He raised his arm to put around her shoulders but she shook her head once, so subtly that most would have missed the gesture but not Henry. He put his hands in his lap.

“Anna, I have to ask,” he said. “She does know about the cancer, doesn't she?”

“Of course,” she whispered. “I told her to come in the day after I sent her for the scans, told her to bring her parents, knowing that it would be bad no matter what. Mortimer didn't recognize me but Hilde did. She looked in horror as she stood in the open doorway. Like I was a specter from the grave come to take her daughter. I felt something like that, telling them that the cancer had probably started in her pancreas and then metastasized very quickly, spreading to most of her other organs.”

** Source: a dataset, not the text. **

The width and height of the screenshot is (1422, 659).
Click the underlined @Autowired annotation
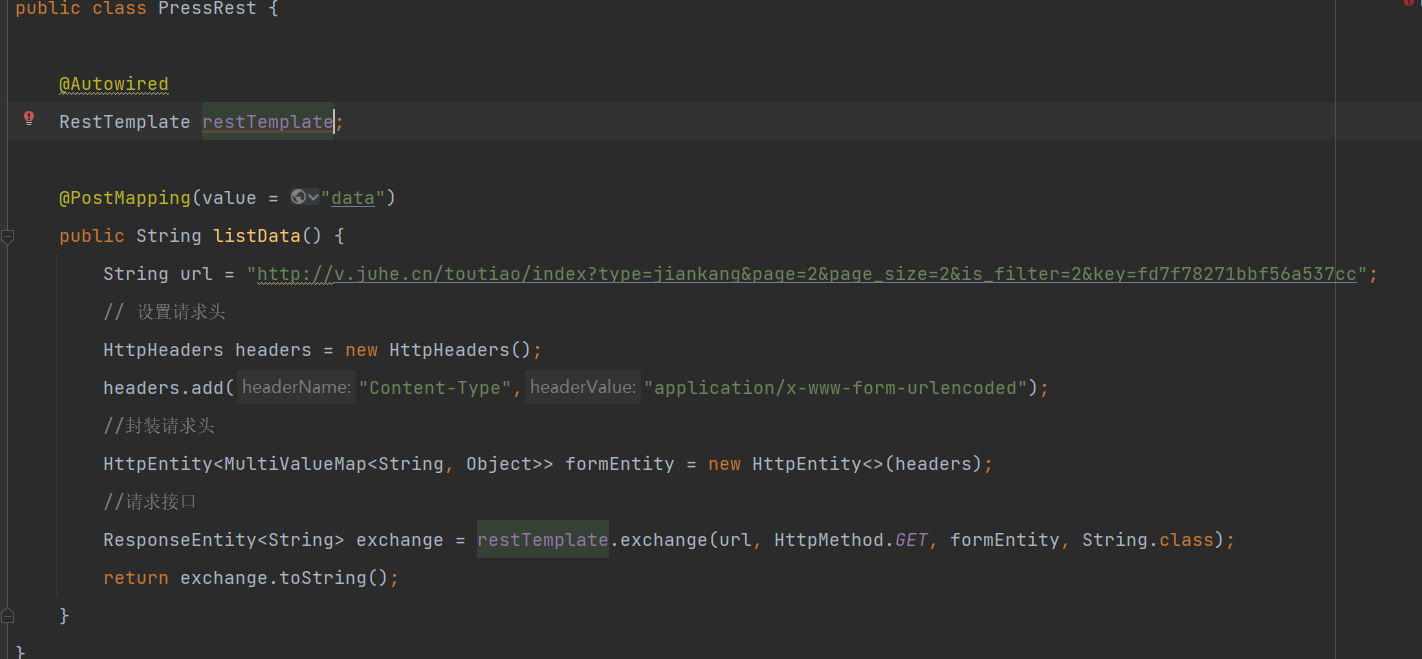tap(113, 84)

“That poor girl,” Henry said. “How long?”

“A few weeks,” she said. “Lung cancer of this sort moves very quickly. As does liver. No possibility of treatment. Not for that much cancer, everywhere. By this time next week, she won't be able to get out of bed.”

“And did you,” he began but hesitated. “Did you tell her anything else?”

“No,” she said. “I thought hearing her life sentence was enough for one afternoon.”

“Good,” he said. “I think that was the right decision.”

“I've made a lot of decisions for her,” Anna said. “I made the decisions that brought her into this world, and now I've made the decisions that will see her out of it. I'm going to tell her, though.”

“What?” he said, turning sharply.

“I'm going to tell her I'm her mother,” Anna said. “She has a right to know!”

“Yes, she does,” Henry said, “but you don't have the right to tell her.”

He swiveled off the bench and took a knee before her, his eyes now level with hers, meeting her defiance with the quivering determination he so seldom had the strength to muster through their years together.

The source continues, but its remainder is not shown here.